__Extrait présenté__:
----------
Un SAR en cours de rédaction, « il s’agit d’une phase décisive avant l’évaluation par le conseil d’Etat », indiquait le président Ben Issa Ousseni, saluant l’action de son prédécesseur, Soibahadine Ibrahim Ramadani, qui avait initié ces travaux.

Zones agricoles, économiques ou touristiques: les 5 EPCI se sont partagés le territoire

Les préalables aux grands projets à prioriser

Des tendances de fond se dessinent donc : le Grand-Nord (Koungou, Acoua, Bandraboua, Mtsamboro) se spécialiserait dans l’agrotourisme, la 3CO (M’tsangamouji, Tsingoni, Chiconi, Sada, Ouangani) dans l’accueil de grandes infrastructures qu’il faudra équilibrer, Petite Terre (Dzaoudzi Labattoir et Pamandzi), dans la mixité sociale et la mobilité décarbonée, la CADEMA (Dembeni, Mamoudzou), le poumon économique avec un équilibrage entre milieux urbains et sociaux, et la CCSUD (Bandrélé, Boueni, Chirongui et Kani Keli), qui vise l’exemplarité dans les pratiques touristiques sports et loisirs.

Pour y arriver, il a fallu hiérarchiser les étapes. Par exemple, sur la 3CO, l’implantation des grands équipements ne peut se faire sans de gros investissements dans les réseaux d’eau et d’assainissement, « il va falloir tout coordonner pour loger les nouveaux arrivants, leur fournir des services, etc. », jugeait Franck Hulliard.

Pour la CADEMA, même préalable, « il faut reconquérir les espaces d’habitats insalubre, pour les revégétaliser tout en relogeant les gens », pour le Grand Nord à l’intercommunalité toute récente, il faut « accélérer pour s’inscrire dans la démarche commune », quand la CC Sud l’accueil des sportifs dans l’optique des Jeux des Iles devra être anticipée, « une sorte de villages olympiques », et la Petite Terre, « concentré des enjeux de Mayotte », devra s’attaquer auparavant à ce qu’implique le développement du tourisme d’affaire et la mobilité active.

Ces projets ont été plaqués sur la Carte de destination des sols, pour y lire les contraintes existantes, et ajuster l’ensemble. Pour exemple, le lieu d’implantation de l’abattoir à Bandrélé tomberait sous le coup de la loi Littoral, ou bien « une extension de la zone économique est à prévoir entre Tsararano et Dembéni, et non d’habitat ».

Les RHI et l’assainissement comme indispensables

L’enjeu des projets « SAR opérationnel » défendu par Ismaël Zoubert

Pour chacune des 5 zones, des projets ont été listés, « et nous avons surligné en jaune les ‘SAR opérationnels’, les prioritaires », explique Ismaël Zoubert, Chef de projet SAR au département.

L’hémicycle bondé notamment de DGA, de cadres et de techniciens supérieurs, découvraient alors les priorités. Par exemple, sur les 13 projets listés pour la 3CO, les ‘SAR opérationnels’ seront : le contournement nord de Combani, la déviation du carrefour de Coconi, l’assainissement, et la ZAC de Kahani Coconi. Ou pour le Grand Nord, l’utilisation des pontons pour les mettre en réseau par la mer, « avec un centre nautique », ou par la mer, un pôle des métiers durable sur la ZAC de Longoni et des projets d’habitats urbains.
----------
__Données fournies__:
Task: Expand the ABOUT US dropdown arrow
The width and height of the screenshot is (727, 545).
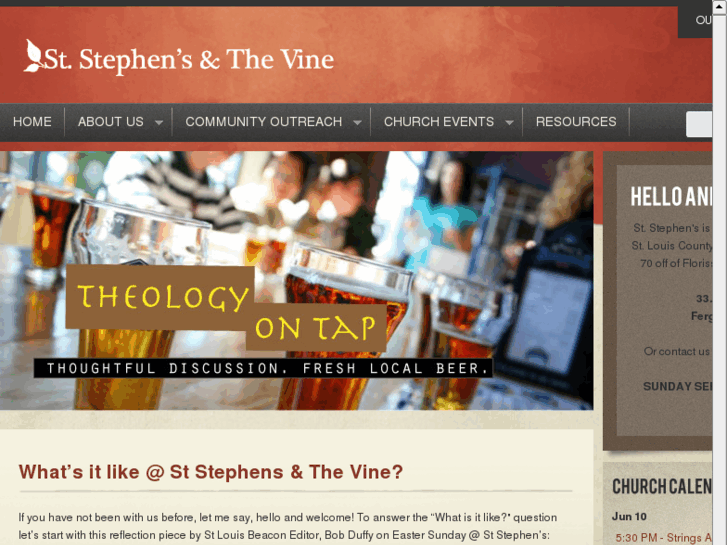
----------
__Consignes__:
a – Traduisez en anglais cette phrase de l'article sur le SAR de Mayotte : « Ces projets ont été plaqués sur la Carte de destination des sols, pour y lire les contraintes existantes, et ajuster l'ensemble. »
b – Rédigez la suite de l'article sur le SAR de Mayotte en partant de sa dernière phrase.

__Résultats__:
a – These projects were overlaid on the Land Use Designation Map in order to identify the existing constraints and adjust the whole.

b –
Ismaël Zoubert l’aura martelé, « les projets qui ne sont pas noté ‘SAR opérationnel’ se feront de toute façon, c’est simplement que les prioritaires vont tirer les autres vers le haut. » L’assistance s’inquiétait de l’absence de plusieurs projets, et estimait le SAR pas assez ambitieux, « on y voit surtout des opérations de RHI, de Résorption de l’habitat insalubre, or, il y a aussi les aménagements de front de mer », rapportait un adjoint au maire de Mamoudzou. Une place considérable laissée à l’assainissement aussi. RHI et assainissement, des conditions indispensables avant d’aménager.

Franck Hulliard précisait que le port et l’aéroport sont « deux projets supra », qui « ne se conçoivent pas à l’échelle communale ». Quant aux routes de contournement, de Mamoudzou ou la portion Bouyouni-Combani, ou les gros projets tenant à la mobilité de la population, « pour que la circulation soit plus fluide », Ismaël Zoubert l’assure, « vous ne voyez aujourd’hui que les projets émis par les interco, le SAR intègre bien sûr les documents sectoriels », comme les programmes locaux d’habitat ou le SDAGE pour l’eau, « la route de contournement est bien dedans ». A vérifier que la 3ème retenue collinaire y soit aussi, car absente également des documents établis, alors que selon nos informations, les premiers travaux pourraient commencer en 2025.

Ibrahim Bacar regrettait que les anciens « sachant » n’aient pas été contactés

Gare à l’enterrement prématuré !

L’enjeu est fort, car les projets non inscrits au SAR ne seront pas ou très difficilement finançables, par contre, ceux inscrits comme « SAR opérationnel », pourront être boostés. « Commençons par ceux-là, en essayant de les boucler dans les 5 ans qui viennent, et le reste suivra plus facilement », assurait Franck Hulliard. Quant à Ismaël Zoubert, il mettait en garde contre les défenses de prés carrés qui peuvent s’éterniser ici, « ne tardons pas à figer les projets, il ne faudrait pas que le SAR ait la triste vie du PADD ». La triste mort, aurait-il pu dire pour évoquer un Plan d’Aménagement et de Développement Durable de Mayotte de 2002, très ambitieux, qui aurait pu nous mener déjà loin, mais que certain ont pris pour un outil politique dans le mauvais sens du terme, préférant par fierté le ranger dans un tiroir.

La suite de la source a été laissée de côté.